| ETIKETTENSCHWINDEL |

«Kann es sein, dass der Mensch sich grad fürchterlich ärgert?» ruft mir der Hund ab seiner Oase zu. «Och ja und zwar gewaltig!» entgegne ich dem Hund. «Hund, wir haben uns wiederholt über die Thematik der körperlich Herausgeforderten im Arbeitsmarkt unterhalten! Wie schwierig es ist, überhaupt die Chance zu bekommen, sich im ersten Arbeitsmarkt zu etablieren! Es gibt nur wenige Arbeitgeber, die uns überhaupt die Möglichkeit geben, zu beweisen, dass wir vollwertige Mitarbeiter sein können! Es ist natürlich schön, wenn Menschen mit Beeinträchtigungen die Möglichkeit geboten wird, in sogenannten geschützten Werkstätten einer Arbeit nachgehen zu können!» schliesse ich meine brennende Rede ab.  

Der Hund räuspert sich und sagt dann mit sehr langsamer und ruhiger Stimme. «Mensch, was regst du dich dann auf?» Ich merke wie es innerlich noch mehr zu Kribbeln beginnt! Wie in solchen Situationen üblich, kneife ich die Augen zusammen, drehe den Kopf in die Richtung des Hundes, und beginne tief ein und auszuatmen.   

«Es wäre dann alles gut, wenn diese Werkstätten, welche natürlich immer von „gesunden“ Personen geführt werden, auch Ihrem Auftrag nachkommen würden!» rede ich mich noch mehr in Rage. «Kannst du das bitte noch etwas genauer beschreiben?» fällt mir der Hund ins Wort. «Aber gerne doch, wenn du mich mal nicht immer unterbrechen würdest!» schnaube ich den Hund an. «Dein Puls ist dermassen hoch und der Zorn lässt deinen Kopf im schönsten Rot erhellen, dass ich deiner Gesundheit zuliebe etwas beruhigend einwirken muss!» sagt der Hund unbeeindruckt zu mir.

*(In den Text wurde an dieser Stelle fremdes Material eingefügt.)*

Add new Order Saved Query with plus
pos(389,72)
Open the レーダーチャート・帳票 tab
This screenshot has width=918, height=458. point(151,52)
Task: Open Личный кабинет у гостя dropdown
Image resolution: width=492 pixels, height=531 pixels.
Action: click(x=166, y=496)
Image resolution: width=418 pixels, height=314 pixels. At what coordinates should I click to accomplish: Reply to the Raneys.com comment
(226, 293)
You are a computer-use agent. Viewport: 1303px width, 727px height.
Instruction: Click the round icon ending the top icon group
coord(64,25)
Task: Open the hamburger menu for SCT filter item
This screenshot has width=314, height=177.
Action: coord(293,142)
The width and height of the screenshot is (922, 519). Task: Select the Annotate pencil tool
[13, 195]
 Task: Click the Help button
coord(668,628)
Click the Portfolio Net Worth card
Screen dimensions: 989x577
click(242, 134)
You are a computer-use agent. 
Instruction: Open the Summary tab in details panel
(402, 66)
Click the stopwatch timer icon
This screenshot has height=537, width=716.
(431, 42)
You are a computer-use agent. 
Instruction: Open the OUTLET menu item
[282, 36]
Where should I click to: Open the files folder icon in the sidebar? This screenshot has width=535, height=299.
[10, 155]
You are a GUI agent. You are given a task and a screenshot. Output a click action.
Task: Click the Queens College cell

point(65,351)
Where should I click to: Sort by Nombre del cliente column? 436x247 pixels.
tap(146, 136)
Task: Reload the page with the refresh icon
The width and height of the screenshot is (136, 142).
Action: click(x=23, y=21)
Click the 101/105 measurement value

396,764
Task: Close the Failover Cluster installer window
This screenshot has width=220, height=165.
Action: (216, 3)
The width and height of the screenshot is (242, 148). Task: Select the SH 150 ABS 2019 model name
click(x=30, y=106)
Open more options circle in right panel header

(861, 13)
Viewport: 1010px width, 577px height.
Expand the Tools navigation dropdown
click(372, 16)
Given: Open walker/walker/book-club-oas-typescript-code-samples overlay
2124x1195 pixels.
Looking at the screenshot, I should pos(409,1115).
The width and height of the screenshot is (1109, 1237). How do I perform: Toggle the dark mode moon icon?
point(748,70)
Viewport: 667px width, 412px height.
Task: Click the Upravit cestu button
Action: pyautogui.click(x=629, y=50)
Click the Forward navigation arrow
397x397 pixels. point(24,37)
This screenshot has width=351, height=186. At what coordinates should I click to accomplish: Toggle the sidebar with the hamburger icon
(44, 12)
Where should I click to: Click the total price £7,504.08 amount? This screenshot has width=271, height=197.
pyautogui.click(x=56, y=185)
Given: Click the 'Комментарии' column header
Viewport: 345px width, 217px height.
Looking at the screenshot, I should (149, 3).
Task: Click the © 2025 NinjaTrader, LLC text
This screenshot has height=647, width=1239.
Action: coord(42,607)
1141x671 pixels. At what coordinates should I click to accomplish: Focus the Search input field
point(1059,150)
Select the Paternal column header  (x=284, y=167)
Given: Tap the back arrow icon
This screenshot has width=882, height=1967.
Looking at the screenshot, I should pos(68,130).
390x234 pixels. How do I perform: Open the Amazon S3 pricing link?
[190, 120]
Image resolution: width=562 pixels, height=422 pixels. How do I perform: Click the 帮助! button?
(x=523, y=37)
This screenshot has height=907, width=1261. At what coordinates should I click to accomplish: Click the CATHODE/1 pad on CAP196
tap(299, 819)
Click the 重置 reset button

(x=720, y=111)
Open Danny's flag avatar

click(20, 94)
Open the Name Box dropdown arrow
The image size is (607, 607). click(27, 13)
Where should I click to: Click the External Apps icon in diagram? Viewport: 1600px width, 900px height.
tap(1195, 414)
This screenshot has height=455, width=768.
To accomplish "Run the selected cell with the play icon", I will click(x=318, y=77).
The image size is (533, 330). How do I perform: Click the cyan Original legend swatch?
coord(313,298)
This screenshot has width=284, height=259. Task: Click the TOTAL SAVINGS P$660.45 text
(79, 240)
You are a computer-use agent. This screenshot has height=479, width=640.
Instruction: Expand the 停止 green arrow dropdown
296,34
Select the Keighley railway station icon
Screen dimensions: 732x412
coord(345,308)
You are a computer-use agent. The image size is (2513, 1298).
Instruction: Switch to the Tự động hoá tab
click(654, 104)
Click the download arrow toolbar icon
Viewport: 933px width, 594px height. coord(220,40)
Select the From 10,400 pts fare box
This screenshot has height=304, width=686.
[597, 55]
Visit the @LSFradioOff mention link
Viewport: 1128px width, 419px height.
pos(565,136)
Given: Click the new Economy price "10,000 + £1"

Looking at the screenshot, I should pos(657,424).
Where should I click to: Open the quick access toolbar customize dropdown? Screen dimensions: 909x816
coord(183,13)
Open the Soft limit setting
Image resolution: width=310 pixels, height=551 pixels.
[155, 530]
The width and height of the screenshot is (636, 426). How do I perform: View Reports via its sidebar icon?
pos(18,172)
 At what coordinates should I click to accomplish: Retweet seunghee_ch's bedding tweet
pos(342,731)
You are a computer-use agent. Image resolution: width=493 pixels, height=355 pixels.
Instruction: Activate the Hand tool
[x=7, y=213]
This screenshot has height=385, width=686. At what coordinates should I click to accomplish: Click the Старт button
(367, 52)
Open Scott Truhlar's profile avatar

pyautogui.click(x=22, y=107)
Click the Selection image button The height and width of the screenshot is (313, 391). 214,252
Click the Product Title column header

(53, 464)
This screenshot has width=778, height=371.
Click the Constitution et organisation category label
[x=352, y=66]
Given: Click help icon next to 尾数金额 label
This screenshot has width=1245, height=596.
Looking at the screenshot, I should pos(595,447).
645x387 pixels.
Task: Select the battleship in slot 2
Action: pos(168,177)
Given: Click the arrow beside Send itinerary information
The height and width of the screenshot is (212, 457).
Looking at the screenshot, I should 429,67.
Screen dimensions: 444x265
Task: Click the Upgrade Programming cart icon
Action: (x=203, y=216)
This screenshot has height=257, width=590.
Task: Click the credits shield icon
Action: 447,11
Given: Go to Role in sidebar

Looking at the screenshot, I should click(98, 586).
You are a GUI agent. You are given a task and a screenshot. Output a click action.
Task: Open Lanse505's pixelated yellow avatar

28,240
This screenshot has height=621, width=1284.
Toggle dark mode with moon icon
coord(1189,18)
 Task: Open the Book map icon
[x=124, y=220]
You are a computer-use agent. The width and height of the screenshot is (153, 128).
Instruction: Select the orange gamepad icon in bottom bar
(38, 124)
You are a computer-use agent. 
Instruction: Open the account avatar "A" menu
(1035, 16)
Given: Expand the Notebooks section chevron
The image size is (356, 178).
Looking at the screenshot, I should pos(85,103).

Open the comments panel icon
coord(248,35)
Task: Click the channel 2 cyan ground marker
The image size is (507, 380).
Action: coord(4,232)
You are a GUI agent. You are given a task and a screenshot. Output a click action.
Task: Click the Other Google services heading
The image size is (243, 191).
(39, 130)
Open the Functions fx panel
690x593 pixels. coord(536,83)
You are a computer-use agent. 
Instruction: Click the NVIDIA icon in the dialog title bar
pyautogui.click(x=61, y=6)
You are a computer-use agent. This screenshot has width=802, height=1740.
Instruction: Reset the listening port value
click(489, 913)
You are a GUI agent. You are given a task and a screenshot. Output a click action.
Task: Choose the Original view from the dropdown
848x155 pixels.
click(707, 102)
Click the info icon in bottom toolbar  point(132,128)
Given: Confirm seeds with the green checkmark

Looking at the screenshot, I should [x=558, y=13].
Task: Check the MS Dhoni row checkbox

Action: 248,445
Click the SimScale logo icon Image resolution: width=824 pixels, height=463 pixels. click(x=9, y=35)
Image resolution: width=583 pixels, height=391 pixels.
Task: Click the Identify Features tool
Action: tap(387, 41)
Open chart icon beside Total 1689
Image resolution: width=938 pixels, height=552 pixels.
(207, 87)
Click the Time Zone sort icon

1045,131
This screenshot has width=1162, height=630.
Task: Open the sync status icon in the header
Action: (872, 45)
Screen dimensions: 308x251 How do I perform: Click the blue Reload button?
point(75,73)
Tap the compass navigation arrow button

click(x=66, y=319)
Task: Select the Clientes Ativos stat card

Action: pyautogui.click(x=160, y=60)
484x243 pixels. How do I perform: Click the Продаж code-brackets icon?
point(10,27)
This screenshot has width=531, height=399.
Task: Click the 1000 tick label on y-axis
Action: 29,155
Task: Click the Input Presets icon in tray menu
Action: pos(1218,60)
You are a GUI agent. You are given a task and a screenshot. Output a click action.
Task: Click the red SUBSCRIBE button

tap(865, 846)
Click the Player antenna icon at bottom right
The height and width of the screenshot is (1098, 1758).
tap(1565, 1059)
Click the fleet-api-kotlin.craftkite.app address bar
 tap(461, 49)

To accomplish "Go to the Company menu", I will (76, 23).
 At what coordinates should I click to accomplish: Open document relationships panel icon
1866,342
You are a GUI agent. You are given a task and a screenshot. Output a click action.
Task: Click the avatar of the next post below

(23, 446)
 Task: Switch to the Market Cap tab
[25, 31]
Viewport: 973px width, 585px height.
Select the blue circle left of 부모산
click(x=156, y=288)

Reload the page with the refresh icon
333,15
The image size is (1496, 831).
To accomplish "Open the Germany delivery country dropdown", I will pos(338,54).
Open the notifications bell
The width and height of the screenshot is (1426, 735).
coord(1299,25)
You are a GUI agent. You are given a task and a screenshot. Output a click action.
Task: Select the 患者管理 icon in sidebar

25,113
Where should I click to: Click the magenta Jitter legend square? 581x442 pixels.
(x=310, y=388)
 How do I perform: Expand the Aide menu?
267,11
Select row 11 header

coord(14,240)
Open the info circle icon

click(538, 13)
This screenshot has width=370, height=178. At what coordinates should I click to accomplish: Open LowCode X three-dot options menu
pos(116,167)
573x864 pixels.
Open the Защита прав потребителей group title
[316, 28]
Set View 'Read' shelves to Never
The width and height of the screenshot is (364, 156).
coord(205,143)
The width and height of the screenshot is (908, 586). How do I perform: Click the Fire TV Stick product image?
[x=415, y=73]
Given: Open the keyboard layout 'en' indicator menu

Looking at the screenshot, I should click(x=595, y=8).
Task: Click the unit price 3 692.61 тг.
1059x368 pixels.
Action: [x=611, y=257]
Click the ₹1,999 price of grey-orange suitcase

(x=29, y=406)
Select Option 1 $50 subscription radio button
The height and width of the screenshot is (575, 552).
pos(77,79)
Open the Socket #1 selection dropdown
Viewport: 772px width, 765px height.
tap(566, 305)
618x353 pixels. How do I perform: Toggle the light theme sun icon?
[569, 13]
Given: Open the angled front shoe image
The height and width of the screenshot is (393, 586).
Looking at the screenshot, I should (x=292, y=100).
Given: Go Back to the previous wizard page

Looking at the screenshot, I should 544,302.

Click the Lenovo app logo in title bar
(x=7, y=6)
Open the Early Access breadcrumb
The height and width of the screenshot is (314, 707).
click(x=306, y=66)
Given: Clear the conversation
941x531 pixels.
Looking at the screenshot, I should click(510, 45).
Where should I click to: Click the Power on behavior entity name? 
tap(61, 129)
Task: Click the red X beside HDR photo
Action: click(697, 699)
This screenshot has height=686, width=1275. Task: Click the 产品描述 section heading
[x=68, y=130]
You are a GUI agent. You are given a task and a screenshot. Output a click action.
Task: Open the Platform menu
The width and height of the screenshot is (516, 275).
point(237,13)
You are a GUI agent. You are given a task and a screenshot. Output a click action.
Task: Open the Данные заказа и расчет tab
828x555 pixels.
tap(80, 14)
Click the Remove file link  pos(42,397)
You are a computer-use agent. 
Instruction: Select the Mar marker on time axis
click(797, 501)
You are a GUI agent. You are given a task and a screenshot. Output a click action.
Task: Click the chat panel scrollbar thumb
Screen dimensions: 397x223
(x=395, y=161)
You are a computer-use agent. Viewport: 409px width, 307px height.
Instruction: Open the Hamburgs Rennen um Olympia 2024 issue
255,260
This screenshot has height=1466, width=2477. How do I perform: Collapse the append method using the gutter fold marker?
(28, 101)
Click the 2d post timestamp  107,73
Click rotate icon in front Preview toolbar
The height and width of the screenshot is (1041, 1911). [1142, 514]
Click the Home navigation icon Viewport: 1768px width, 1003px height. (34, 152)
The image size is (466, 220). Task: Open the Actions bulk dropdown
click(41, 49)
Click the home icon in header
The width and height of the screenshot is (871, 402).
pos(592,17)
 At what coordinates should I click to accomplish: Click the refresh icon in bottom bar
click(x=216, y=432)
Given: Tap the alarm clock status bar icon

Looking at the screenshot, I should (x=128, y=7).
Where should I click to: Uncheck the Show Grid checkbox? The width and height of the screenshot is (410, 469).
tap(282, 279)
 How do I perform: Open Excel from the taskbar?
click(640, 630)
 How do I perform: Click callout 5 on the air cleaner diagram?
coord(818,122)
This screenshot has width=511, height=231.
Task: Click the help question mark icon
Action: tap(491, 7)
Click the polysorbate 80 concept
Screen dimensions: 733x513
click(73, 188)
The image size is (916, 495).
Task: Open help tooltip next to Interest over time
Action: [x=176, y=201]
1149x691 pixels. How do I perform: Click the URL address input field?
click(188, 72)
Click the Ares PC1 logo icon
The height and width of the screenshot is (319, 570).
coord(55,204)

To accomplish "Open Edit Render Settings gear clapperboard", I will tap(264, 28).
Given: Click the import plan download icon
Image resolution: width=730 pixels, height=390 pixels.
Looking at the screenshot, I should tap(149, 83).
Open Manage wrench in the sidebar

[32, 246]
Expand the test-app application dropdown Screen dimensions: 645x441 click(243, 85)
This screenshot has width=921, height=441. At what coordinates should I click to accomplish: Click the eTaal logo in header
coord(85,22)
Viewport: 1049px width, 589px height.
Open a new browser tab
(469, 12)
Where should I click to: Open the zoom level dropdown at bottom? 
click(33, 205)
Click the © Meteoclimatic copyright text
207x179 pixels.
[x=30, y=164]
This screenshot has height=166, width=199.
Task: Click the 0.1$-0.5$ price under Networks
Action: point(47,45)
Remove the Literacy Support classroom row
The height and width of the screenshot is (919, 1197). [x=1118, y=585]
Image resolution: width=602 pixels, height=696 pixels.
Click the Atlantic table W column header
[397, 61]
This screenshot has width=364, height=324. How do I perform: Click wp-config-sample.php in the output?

Bevor ich überhaupt etwas entgegnen kann meldet sich der Hund bereits wieder zu Wort. «Es scheint im Moment aber nicht wirklich zu nützen! Das Rot wird eher noch satter und wenn ich sehe wie die Adern an der Schläfe pulsieren, gilt dies wohl auch für die Taktfrequenz des Pulses!« Ich kneife die Augen noch mehr zusammen und intensiviere die Atmung. Der Hund lächelt verlegen und flüstert leise: «Äh, der Hund schweigt ab sofort und leiht dem Menschen seine Lauscher!»

«Schön, dass es nun angekommen ist! Wenn also eine Blindenwerkstatt in der Schweiz Produkte vertreibt, welche blinde Menschen hergestellt haben sollen, und darum um ein Vielfaches teurer sind, nervt schon mal diese Aussage enorm!» teile ich dem Hund meinen Ärger mit.  

«Was meint Mensch genau?» will der Hund wissen. « Ich bin einfach nicht sicher, ob ein Mensch, welcher sehr stark sehbehindert ist oder sogar blind ist, wirklich so viel langsamer ist bei seiner Arbeit wie ein Mensch der normal sieht. Zumal ich davon ausgehe, diese Arbeit sei auch behindertengerecht gewählt!  Wenn dem wirklich so ist, frage ich mich ob denn hier der Beeinträchtigte wirklich der richtigen Arbeit nach geht! Das riecht für mich ja förmlich nach Beschäftigungstherapie!» rede ich mich erneut in Rage.  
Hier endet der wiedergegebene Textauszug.